## Problem details
Please output the stretch of the material from the line containing "Click the Total Booth Visitors tile" through the line containing "tap(172, 56)" as a numbered list, leaving out any blank lines.

_ _ _ _ _ _ _

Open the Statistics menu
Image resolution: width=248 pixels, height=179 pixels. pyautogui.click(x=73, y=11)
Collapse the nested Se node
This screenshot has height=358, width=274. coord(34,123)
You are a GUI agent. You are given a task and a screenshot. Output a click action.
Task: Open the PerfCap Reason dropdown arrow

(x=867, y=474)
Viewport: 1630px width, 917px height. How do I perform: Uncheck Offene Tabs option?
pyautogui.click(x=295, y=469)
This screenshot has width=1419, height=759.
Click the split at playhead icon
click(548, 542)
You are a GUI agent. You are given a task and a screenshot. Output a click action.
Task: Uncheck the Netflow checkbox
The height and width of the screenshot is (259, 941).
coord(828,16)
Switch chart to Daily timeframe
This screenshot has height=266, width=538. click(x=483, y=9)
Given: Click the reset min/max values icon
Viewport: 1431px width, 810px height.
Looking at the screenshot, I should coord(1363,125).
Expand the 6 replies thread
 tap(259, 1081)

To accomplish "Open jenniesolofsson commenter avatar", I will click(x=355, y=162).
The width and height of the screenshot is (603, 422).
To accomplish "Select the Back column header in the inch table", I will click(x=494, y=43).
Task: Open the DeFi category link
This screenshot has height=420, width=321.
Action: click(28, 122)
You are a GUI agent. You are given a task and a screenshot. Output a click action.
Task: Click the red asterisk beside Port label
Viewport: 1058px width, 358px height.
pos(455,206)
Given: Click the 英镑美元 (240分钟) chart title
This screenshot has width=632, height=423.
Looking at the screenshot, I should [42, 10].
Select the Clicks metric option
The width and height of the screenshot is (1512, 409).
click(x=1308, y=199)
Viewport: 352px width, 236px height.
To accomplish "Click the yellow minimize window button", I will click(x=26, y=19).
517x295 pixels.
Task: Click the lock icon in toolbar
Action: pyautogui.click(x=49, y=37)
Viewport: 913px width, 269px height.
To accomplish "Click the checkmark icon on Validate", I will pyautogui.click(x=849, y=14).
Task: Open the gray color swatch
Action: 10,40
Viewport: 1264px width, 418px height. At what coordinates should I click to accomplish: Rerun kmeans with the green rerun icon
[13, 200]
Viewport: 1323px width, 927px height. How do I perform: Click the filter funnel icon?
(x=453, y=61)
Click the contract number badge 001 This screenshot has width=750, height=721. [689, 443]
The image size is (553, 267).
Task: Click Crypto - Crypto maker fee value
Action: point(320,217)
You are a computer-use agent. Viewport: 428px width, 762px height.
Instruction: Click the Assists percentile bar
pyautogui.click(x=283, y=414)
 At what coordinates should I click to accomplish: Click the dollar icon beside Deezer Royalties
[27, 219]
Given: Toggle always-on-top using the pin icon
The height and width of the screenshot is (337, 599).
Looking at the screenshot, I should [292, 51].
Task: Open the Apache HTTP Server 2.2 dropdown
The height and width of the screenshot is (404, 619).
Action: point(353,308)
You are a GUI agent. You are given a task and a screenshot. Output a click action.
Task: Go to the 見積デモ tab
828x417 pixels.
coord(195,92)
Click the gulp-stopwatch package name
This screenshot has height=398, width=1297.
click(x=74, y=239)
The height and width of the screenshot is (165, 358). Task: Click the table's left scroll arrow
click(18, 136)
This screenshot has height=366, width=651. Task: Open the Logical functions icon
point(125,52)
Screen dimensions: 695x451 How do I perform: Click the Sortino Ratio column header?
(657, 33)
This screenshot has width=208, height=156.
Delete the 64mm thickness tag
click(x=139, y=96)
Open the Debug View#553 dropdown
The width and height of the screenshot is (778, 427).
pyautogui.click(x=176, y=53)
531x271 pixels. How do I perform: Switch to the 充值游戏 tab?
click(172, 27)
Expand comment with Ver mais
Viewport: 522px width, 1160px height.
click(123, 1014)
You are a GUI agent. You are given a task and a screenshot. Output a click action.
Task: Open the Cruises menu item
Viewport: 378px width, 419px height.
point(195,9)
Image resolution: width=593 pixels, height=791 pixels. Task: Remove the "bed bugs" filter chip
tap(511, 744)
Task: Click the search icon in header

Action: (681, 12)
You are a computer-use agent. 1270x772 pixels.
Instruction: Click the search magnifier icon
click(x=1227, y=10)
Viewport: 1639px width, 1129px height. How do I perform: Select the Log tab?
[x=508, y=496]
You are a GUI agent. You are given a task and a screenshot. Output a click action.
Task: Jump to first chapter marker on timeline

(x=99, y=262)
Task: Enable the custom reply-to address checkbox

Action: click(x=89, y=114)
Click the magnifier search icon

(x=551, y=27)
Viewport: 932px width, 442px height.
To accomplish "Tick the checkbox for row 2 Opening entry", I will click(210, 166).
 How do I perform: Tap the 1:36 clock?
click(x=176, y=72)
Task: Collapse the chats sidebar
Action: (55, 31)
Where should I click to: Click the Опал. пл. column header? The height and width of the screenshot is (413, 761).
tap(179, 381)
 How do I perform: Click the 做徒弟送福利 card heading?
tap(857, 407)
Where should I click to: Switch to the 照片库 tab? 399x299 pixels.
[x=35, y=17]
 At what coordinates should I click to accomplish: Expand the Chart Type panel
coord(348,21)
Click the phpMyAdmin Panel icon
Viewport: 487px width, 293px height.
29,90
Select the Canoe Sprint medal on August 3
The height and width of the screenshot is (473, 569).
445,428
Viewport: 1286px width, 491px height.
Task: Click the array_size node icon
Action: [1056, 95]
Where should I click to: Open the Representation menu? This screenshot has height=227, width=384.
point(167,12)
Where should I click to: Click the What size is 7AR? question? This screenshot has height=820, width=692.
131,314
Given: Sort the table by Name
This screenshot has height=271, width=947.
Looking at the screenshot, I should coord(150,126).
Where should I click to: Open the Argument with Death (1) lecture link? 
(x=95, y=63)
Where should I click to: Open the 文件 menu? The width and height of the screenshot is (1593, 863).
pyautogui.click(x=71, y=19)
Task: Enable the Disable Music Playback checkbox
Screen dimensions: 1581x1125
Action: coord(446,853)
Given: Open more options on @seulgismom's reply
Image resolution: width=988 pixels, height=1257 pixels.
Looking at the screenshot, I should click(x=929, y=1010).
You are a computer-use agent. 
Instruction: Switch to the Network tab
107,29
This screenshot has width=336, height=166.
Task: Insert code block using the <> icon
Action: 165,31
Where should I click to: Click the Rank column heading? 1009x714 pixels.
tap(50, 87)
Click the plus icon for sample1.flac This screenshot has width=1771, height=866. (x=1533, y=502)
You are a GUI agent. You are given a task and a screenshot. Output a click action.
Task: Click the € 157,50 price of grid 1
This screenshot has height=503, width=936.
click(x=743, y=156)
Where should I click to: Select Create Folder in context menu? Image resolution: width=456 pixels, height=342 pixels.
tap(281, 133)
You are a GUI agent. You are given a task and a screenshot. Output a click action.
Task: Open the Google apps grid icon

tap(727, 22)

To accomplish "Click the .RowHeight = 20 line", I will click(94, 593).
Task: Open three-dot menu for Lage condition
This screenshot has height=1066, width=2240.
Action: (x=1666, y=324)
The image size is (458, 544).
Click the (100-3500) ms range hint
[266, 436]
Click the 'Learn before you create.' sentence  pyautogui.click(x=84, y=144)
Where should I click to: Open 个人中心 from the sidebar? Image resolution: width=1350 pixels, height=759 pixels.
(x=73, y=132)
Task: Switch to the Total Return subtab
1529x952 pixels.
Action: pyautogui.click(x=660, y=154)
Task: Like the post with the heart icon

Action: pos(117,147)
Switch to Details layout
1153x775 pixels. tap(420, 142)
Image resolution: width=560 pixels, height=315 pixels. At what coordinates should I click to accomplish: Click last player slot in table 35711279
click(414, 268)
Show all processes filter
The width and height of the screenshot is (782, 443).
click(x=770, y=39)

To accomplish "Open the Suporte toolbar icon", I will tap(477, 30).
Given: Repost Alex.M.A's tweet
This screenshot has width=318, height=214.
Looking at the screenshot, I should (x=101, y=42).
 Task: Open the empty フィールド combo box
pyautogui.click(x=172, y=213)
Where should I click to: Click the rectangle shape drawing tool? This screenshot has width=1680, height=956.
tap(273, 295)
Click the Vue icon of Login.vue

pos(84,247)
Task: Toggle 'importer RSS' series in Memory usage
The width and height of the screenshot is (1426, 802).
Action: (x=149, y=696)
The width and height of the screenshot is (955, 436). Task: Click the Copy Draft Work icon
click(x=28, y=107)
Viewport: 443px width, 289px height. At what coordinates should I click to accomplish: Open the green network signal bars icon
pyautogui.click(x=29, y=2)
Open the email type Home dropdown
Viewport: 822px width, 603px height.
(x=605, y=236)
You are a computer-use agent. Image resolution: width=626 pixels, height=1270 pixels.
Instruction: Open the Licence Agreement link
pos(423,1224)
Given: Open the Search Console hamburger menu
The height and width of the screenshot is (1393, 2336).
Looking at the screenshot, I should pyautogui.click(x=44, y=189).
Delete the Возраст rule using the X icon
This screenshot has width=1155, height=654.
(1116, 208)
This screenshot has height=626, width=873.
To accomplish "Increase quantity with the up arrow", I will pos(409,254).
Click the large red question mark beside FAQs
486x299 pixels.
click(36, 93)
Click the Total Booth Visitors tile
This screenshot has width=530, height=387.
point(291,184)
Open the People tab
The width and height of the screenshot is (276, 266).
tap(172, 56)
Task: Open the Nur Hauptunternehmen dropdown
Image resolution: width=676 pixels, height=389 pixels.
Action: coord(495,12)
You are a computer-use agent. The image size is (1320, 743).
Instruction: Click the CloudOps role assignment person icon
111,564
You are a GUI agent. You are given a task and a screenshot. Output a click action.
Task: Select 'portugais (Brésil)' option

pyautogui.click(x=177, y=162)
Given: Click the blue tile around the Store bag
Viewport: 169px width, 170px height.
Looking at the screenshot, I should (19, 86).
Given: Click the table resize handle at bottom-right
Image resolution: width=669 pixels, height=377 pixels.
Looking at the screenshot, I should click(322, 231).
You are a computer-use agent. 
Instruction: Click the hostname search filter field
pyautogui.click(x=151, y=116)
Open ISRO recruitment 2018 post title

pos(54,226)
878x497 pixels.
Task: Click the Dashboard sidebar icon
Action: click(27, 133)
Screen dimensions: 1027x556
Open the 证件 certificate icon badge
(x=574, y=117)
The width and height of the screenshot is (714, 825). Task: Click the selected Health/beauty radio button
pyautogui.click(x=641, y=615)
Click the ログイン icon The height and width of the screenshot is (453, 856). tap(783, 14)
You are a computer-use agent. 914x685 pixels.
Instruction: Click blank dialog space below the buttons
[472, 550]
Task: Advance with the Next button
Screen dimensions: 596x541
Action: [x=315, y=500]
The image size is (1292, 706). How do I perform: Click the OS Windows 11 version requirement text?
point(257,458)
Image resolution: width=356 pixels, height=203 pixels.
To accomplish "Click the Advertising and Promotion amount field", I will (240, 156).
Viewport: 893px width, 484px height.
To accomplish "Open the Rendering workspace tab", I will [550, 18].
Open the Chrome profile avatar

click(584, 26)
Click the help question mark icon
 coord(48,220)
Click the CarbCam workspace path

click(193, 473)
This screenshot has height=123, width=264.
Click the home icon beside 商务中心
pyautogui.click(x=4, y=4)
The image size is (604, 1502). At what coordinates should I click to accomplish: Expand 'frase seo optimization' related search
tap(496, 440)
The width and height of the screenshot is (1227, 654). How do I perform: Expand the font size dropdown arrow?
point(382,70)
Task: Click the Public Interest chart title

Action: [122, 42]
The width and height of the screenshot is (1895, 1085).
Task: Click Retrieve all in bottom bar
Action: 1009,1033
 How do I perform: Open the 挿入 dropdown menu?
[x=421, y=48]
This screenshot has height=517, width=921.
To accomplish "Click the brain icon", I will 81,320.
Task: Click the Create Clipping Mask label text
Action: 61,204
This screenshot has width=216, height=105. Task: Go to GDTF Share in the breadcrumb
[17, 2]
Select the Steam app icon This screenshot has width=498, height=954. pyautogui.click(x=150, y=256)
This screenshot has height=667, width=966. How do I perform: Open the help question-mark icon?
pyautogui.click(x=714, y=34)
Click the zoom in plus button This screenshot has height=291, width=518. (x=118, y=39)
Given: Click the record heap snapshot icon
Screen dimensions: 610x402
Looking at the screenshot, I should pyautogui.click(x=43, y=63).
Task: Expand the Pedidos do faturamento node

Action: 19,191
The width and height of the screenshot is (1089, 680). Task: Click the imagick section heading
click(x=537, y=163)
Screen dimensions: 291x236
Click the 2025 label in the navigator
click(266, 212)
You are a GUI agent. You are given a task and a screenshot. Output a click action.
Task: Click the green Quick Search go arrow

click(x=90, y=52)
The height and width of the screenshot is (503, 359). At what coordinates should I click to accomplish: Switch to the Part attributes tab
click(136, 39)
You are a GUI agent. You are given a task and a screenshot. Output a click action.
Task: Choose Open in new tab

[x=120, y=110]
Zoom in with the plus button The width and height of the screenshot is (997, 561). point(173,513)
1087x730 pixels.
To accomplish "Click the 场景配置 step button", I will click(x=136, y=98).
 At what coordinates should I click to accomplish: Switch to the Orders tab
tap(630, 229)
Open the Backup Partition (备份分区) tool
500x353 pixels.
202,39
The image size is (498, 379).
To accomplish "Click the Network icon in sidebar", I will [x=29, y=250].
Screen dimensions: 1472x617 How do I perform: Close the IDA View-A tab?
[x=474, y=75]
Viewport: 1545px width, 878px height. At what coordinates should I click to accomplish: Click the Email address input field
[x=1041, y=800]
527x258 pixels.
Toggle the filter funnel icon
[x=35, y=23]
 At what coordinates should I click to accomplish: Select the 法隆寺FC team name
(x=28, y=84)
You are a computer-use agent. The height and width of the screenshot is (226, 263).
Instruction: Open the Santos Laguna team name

_ _ _ _ _ _ _

## Task output
1. Click the Total Booth Visitors tile
2. This screenshot has width=530, height=387.
3. point(291,184)
4. Open the People tab
5. The width and height of the screenshot is (276, 266).
6. tap(172, 56)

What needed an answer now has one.